Home > Net >  How to highlight non-zero start of y-axis in ggplot?
How to highlight non-zero start of y-axis in ggplot?

Time:12-21

I try to replicate the fertility graph from gapminder as good as I can in ggplot:

https://s3.eu-west-1.amazonaws.com/static.gapminder.org/GapminderMedia/wp-uploads/20180313124853/babies-per-woman-1024x645.png

I have:

fertility <- read.csv("https://raw.githubusercontent.com/MarcoKuehne/marcokuehne.github.io/main/data/Gapminder/tfr-by-gapminder-v12-20171212.csv", sep = ";")

# manipulate
library(tidyverse)
fertility <- fertility %>% 
  select(!c(geo.name, geo, indicator)) %>% 
  rownames_to_column %>% 
  gather(var, value, -rowname) %>% 
  spread(rowname, value) %>% 
  rename(year = var, fert = `1`) %>% 
  slice_head(n = 301) 

fertility[,1:2] <- sapply(fertility[,1:2],FUN=as.numeric)

fertility1 <- fertility[1:217,]
fertility2 <- fertility[218:301,]

# visualize 
ggplot(data = fertility, aes(x=year, y=fert))   
  geom_point(aes(x=year[1], y=fert[1]), size = 4)   
  geom_text(aes(x=year[1], y=fert[1], label = year[1]), vjust = 2.5)  
  geom_point(aes(x=year[165], y=fert[165]), size = 4)   
  geom_text(aes(x=year[165], y=fert[165], label = year[165]), vjust = -3, hjust = -0.5)  
  geom_text(aes(x=year[165], y=fert[165], label = "5 births"), vjust = -1.5, hjust = -0.2)  
  #geom_point(aes(x=year[217], y=fert[217]), size = 4)   
  geom_text(aes(x=year[217], y=fert[217], label = year[217]), vjust = -3)  
  geom_text(aes(x=year[217], y=fert[217], label = "2.5 births"), vjust = -1.5)  
  geom_line(data = fertility1, size=1.3, arrow=arrow(length=unit(0.30,"cm"), ends="last", type = "closed"))  
  geom_line(data = fertility2, size=1.3,linetype="dashed")  
  labs(title = "Average Number Of Babies Per Woman From 1800 to Today",
       caption = "Source: Gapminder based on UN-Pop", y="", x="")  
  theme_minimal()  
  theme(panel.grid.major.x = element_blank(),
       panel.grid.minor.x = element_blank())

enter image description here

I have some troubles with the linewidth of geom_line().

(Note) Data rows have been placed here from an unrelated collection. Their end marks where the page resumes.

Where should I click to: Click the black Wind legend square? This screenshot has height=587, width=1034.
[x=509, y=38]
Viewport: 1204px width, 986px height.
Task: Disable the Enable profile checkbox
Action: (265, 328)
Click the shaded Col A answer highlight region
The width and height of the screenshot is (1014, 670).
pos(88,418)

And I am looking for a compromise between geom_line() and geom_smooth() to make the line plot just a little bit more smooth.

But my major concern at the moment is the broken y-axis. When y-axis does not start at zero, I'd like to hightlight this as in the gapminder graph.

CodePudding user response:

Following the suggestion by @Roland you could smooth your lines using a loess curve. However, instead of trying with geom_smooth I would suggest to do the calculation outside of ggplot as we need the smoothed values also for the points and the labels and we also need the same values for "both" lines.

For your axis break a simple approach would be to use two annotate, one to place the segments, one to add the filled "gap" for which I use a ribbon. This requires some fiddling to get the right positions, to fix the limits and to set clip="off". Also note that I added the axis lines via geom_h/vline so that the annotate layers could be placed on top of the axes.

Finally, I slightly adjusted your data wrangling code, use a dataset to place the labels and points and instead of using vjust I shift the labels directly via the y position.

EDIT For the final touch I added some additional styling.

# manipulate
library(tidyverse)
library(showtext)
library(hrbrthemes)

font_add_google("lato", "Lato", regular.wt = 900)

fertility <- fertility %>%
  select(!c(geo.name, geo, indicator)) %>%
  mutate(
    across(-indicator.name, as.character),
    across(-indicator.name, ~ readr::parse_number(.x, locale = locale(decimal_mark = ",")))
  ) %>%
  pivot_longer(-indicator.name, names_to = "year", values_to = "fert", names_prefix = "X") %>%
  mutate(year = as.numeric(year)) |>
  mutate(fert_smooth = predict(loess(fert ~ year, span = .05)))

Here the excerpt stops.